AKP iktidarı kadına yönelik siyaset biçimiyle aslında şiddete karşı mücadeleyi engellemeye çalışıyor. AKP’nin 18 yıllık dönemi içerisinde 7 bin 500 kadın resmi rakamlara göre katledilmiş. Yine 100 binin üzerinde kadın tacize maruz kalmış, 200 binin üzerinde kadın ise yine cinsel saldırıya maruz kalmıştır. Bunların resmi rakamlar olduğunu, şüpheli ölümlerin bu sayılar içinde yer almadığını, tablonun görünenden çok daha vahim olduğunu ne yazık ki biliyoruz.
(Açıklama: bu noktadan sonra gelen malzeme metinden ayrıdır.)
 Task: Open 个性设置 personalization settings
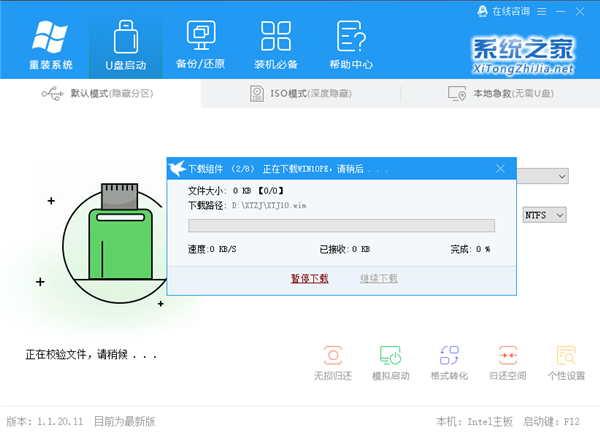coord(566,363)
Hala akıbetinden bihaber olduğumuz Gülistan Doku’dan biliyoruz. 5 yıl önce evlerine gelen polislere ‘galoş giyin’ dediği için katledilen Dilek Doğan’dan biliyoruz. Kendisine yaşatılan adaletsizliğin hesabını bedeniyle soran İpek Er’den biliyoruz. Canice katledilen Merve Arslan’dan biliyoruz. AKP iktidarının ölüm politikası sonucu yaşamını yitiren Ebru Timtik’in yaşam ve adalet hakkının insafsızca elinden alınmasından biliyoruz.
Pınar Gültekin’i katleden faillerin, arkalarına aldıkları erkek yargıyla aklanmaya çalışmalarını, İpek Er’in failinin elini kolunu sallayarak hiçbir şey olmamış gibi yaşamına devam etmesini biz kadınlar kabul etmedik, etmeyeceğiz. Zira kadınların erkek adalet değil, gerçek adalet için mekân tanımadan verdikleri direnişi de erkek iktidarlar çok iyi biliyorlar.
Bu yüzyıl erkek egemenliğinin yıkılacağı ve kadınların kazanacağı yüzyıl olacak.
İktidar 70-75 yaşlarındaki anneleri tutukluyor, 10 günlük bebekleri anneleri ile beraber gözaltına alıyor.
‘EŞBAŞKANLIK DÜNYAYA İLHAM VERDİ’
Eşbaşkanlık sistemimizi kriminalize ederek biz kadınları siyaset dışına itmeye niyetleniyorlar. Halbuki eşbaşkanlık sistemi kadınların politika yapım sürecinin her aşamasında aktif rol olmasını sağlayan kadın özgürlükçü bir sistemdir. Yerel yönetimlerde eşbaşkanlık sistemini uygulayan dünyadaki tek partiyiz. Bu deneyimimiz dünyaya ilham veriyor. Ancak kadın düşmanı AKP – MHP iktidarı bu özgürlükçü sistemi yok etmek istiyor. Bu iktidar kadınları güçlendiren, bütün kadın kurumlarımızı ve kooperatiflerimizi kapatıyor. Kadınların bir araya gelerek dayanışmalarına engel olmaya çalışıyor. Şiddetle mücadele eden onlarca kurumu kayyımlar kapattı. Kadın yoldaşlarımızı tehdit ederek korkutmaya ve sindirmeye çalışıyor.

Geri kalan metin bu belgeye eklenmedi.